- [Document]:
_____

# thick and fast



## Benjy

salut 

voilà j'ai bien du mal à traduire cette locution. voilà un contexte possible:

the people were coming into the shop thick and fast.

et bien en voilà un autre

"the bullets were flying thick and fast."

je vous gâte!

"the questions were comming thick and fast."

des idées? je vous serais bien reconnaissant de me les proposer 

je vous remercie tous par avance,

ben

Moderator's note: two threads have been merged to create this one.
The second question, starting from post#27, is about: "At our age, funerals come thick and fast."


----------



## Gil

dru dru dru dru


----------



## Benjy

LOL 
tes traductions... ça ne rate jamais.

_____

- [Données extraites]:
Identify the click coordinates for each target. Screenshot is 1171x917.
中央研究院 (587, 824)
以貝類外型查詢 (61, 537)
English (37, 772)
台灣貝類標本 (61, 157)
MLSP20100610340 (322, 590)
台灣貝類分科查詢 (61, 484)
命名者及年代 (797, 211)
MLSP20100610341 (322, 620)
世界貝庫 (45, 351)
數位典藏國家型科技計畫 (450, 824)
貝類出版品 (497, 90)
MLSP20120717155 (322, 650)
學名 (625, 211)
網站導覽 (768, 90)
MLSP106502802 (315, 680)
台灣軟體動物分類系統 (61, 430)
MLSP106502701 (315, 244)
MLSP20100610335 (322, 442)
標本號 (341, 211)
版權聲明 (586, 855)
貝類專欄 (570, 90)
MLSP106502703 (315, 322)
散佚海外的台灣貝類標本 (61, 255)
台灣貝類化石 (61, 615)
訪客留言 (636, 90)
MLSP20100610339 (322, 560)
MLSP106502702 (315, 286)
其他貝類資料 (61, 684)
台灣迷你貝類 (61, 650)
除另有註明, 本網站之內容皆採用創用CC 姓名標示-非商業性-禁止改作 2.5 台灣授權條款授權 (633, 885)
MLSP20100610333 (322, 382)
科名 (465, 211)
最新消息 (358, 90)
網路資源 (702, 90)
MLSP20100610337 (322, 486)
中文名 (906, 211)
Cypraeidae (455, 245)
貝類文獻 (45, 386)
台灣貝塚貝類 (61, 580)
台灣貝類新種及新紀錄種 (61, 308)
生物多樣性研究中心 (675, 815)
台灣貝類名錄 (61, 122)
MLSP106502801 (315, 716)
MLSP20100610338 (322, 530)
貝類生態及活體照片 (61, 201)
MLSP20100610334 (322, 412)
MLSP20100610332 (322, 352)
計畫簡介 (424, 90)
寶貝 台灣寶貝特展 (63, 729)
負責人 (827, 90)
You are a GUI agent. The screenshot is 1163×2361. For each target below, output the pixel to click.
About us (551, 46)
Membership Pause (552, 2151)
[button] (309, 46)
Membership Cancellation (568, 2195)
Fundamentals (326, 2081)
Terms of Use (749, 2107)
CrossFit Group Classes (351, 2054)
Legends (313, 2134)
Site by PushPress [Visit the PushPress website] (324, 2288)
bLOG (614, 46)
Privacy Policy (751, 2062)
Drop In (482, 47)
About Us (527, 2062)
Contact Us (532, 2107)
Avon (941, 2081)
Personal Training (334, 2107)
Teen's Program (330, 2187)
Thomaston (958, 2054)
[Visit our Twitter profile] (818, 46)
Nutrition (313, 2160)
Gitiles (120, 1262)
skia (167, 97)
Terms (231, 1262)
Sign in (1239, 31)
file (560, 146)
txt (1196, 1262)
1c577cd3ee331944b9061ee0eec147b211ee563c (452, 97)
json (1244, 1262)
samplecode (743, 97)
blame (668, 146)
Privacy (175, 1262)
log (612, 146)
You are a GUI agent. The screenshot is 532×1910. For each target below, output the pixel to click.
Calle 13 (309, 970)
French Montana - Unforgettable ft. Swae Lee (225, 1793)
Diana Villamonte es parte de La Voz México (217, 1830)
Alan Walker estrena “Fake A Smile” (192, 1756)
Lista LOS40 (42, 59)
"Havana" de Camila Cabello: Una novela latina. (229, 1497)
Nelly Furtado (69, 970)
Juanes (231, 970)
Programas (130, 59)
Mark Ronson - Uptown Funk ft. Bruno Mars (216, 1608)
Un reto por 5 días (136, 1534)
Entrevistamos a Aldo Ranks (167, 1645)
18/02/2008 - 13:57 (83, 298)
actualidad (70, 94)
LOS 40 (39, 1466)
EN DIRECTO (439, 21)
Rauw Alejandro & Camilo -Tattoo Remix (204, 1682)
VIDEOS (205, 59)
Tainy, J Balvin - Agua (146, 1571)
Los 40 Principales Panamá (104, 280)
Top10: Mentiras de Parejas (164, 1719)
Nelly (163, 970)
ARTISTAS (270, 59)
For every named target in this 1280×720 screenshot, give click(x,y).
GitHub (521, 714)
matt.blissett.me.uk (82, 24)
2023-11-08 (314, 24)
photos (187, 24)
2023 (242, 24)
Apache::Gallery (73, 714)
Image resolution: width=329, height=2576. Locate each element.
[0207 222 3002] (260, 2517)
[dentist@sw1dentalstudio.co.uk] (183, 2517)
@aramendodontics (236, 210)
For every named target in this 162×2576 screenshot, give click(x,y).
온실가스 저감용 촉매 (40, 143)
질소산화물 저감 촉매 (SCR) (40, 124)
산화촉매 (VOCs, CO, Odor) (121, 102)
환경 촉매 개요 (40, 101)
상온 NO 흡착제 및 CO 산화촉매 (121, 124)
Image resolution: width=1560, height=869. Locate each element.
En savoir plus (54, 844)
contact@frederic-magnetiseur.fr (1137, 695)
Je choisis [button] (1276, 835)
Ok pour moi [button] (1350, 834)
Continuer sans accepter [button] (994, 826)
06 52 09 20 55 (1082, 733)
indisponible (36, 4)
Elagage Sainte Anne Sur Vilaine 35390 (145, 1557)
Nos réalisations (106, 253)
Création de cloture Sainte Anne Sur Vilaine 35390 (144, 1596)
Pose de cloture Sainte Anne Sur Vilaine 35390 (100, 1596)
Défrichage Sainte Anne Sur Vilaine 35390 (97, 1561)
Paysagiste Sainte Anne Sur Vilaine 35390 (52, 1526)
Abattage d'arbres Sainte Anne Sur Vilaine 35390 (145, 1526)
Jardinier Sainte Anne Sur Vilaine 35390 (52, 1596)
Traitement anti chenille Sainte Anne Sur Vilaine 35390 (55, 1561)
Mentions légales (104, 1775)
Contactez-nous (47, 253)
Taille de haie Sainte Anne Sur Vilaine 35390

_____

- [Travail à faire]:
1. Recopiez le passage du fil de discussion qui va de "je vous gâte!" à "create this one." en remplaçant "reconnaissant" par "obligé".
2. Répondez aux questions suivantes sur le fil de discussion.
(a) Quelle traduction Gil propose-t-il ?
(b) Quelle phrase la note du modérateur donne-t-elle pour la seconde question ?
(c) De quel nom le premier message est-il signé ?
3. Dites si chaque affirmation s'accorde avec le fil de discussion, en citant les mots qui tranchent.
(a) Le premier message contient un exemple où des balles volent.
(b) La note du modérateur indique que trois fils ont été fusionnés.
(c) La seconde question commence au message numéro 27.

- [Réponses par consigne]:
1.
je vous gâte!

"the questions were comming thick and fast."

des idées? je vous serais bien obligé de me les proposer 

je vous remercie tous par avance,

ben

Moderator's note: two threads have been merged to create this one.

2.
(a) Il propose « dru ».
(b) La phrase est « At our age, funerals come thick and fast. »
(c) Il est signé « ben ».

3.
(a) Oui : « the bullets were flying thick and fast. »
(b) Non : « two threads have been merged to create this one. »
(c) Oui : « starting from post#27 »